Exercise description: Return the records that follow unaltered. Omit every picture.

[Start of section]

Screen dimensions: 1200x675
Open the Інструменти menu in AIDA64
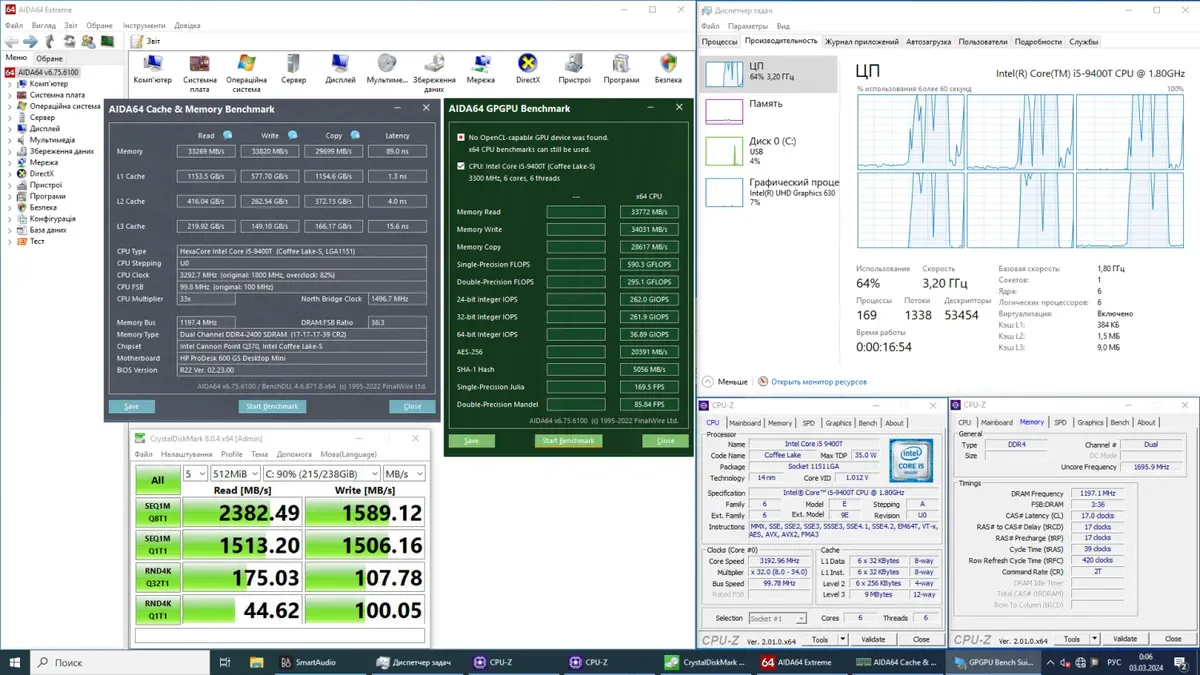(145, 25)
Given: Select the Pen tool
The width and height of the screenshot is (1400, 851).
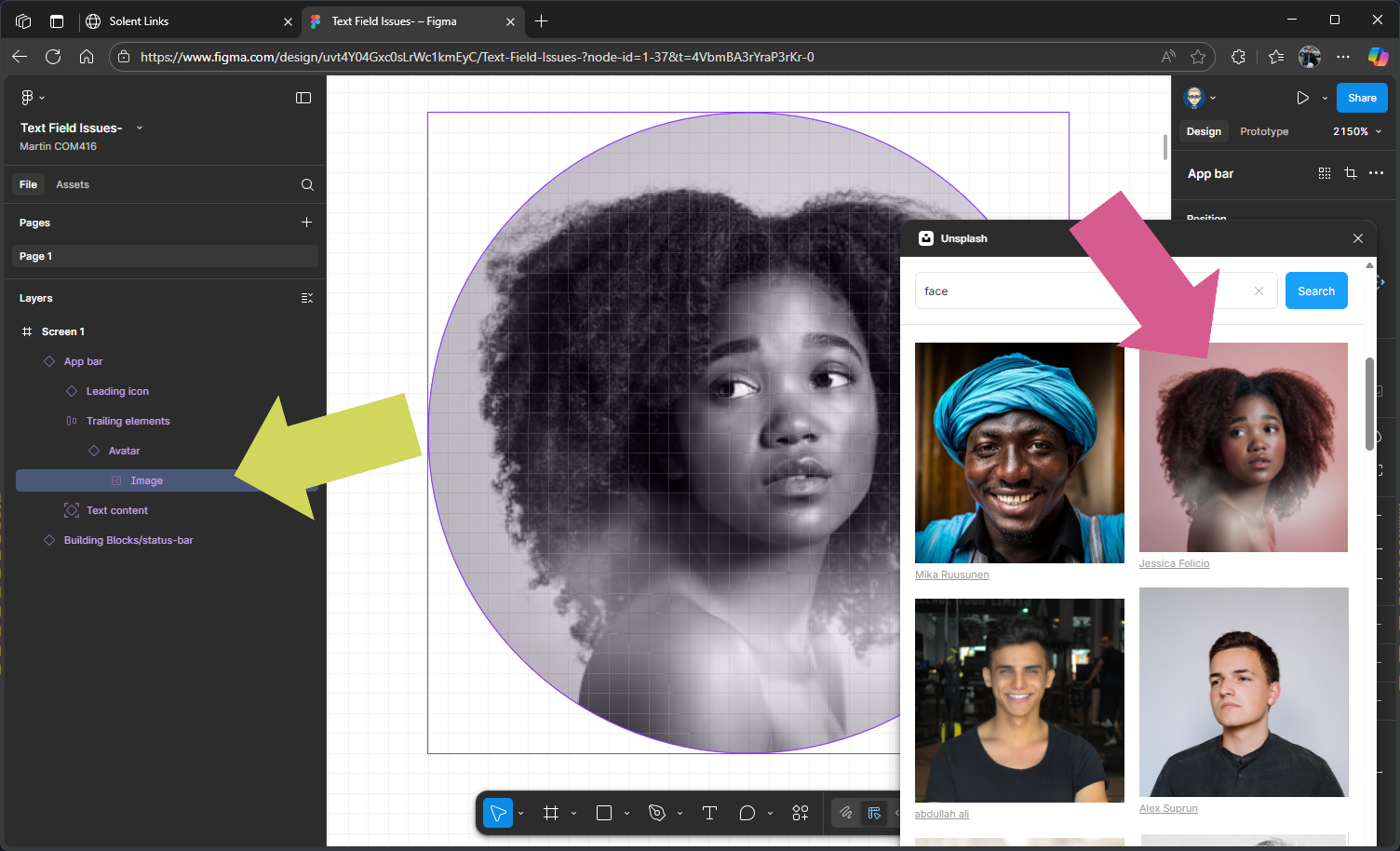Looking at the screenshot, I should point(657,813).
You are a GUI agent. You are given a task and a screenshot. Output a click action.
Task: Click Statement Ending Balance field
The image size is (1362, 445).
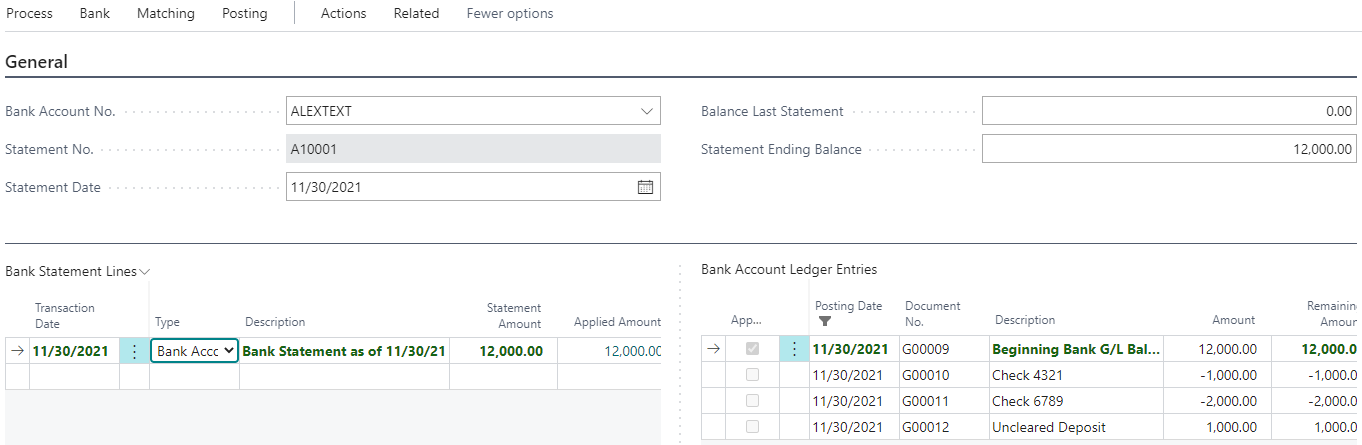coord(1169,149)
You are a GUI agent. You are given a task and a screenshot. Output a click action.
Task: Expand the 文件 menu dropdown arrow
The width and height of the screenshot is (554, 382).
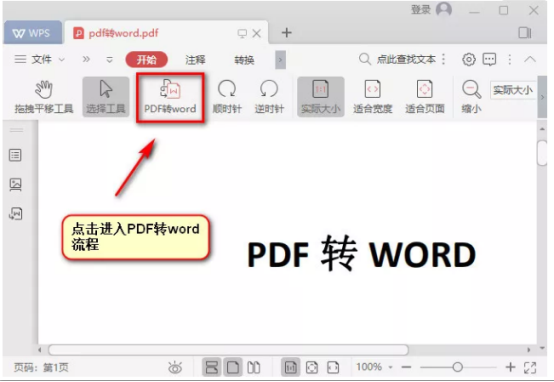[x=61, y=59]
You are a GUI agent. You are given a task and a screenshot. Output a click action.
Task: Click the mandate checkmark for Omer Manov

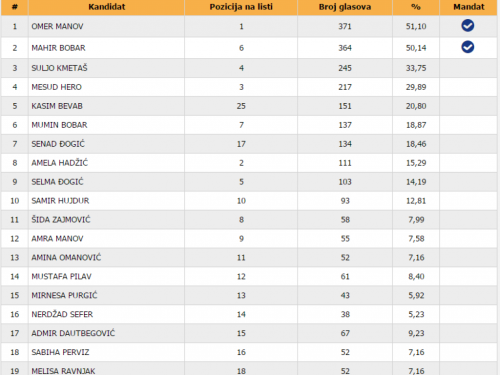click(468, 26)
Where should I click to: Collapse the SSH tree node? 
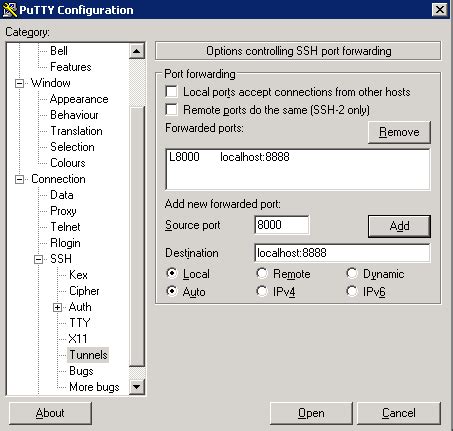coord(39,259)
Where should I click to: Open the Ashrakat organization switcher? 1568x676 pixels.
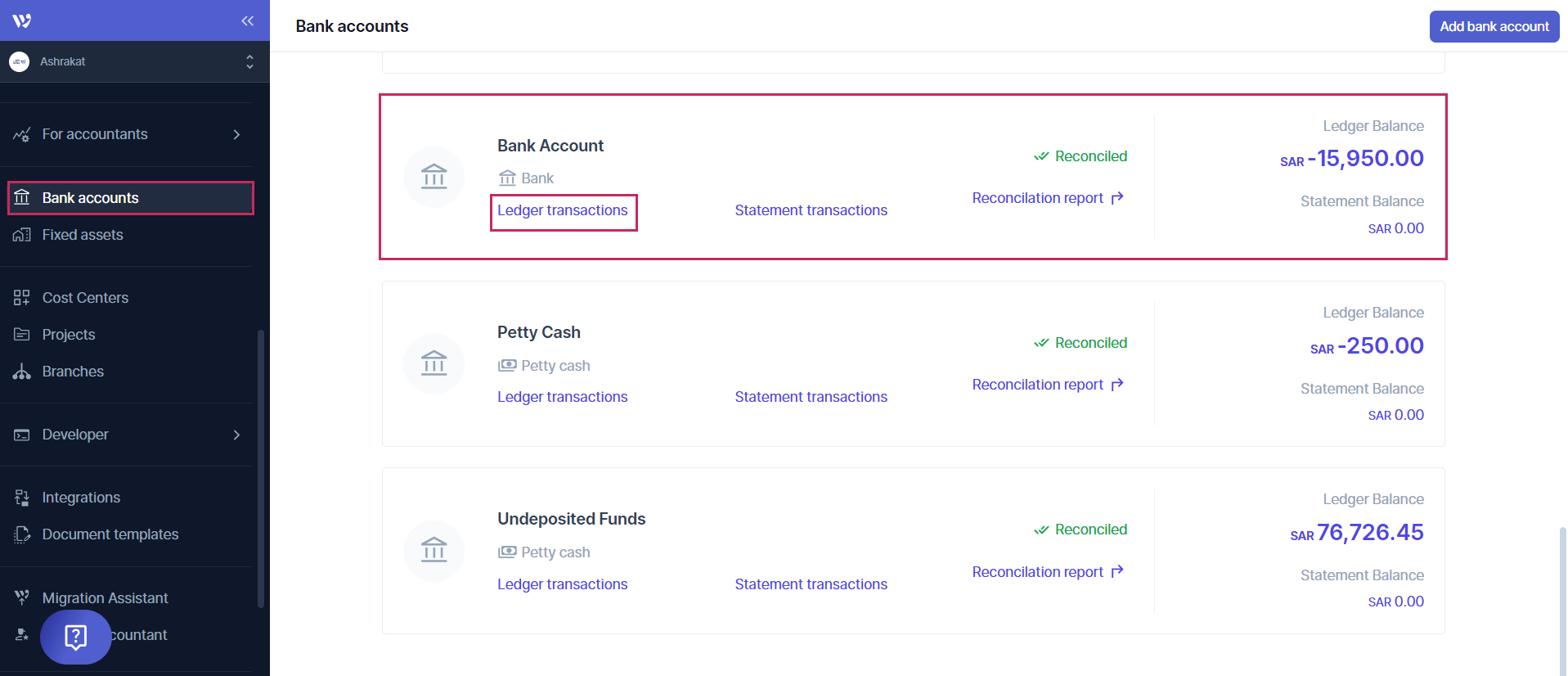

[End of section]

Output for this task:
Screen dimensions: 1200x675
Open the Інструменти menu in AIDA64
(145, 25)
Given: Select the Pen tool
The width and height of the screenshot is (1400, 851).
Looking at the screenshot, I should point(657,813).
You are a GUI agent. You are given a task and a screenshot. Output a click action.
Task: Click Statement Ending Balance field
The image size is (1362, 445).
coord(1169,149)
You are a GUI agent. You are given a task and a screenshot. Output a click action.
Task: Expand the 文件 menu dropdown arrow
The width and height of the screenshot is (554, 382).
[x=61, y=59]
You are a GUI agent. You are given a task and a screenshot. Output a click action.
Task: Click the mandate checkmark for Omer Manov

click(468, 26)
Where should I click to: Collapse the SSH tree node? 
coord(39,259)
Where should I click to: Open the Ashrakat organization switcher? 1568x676 pixels.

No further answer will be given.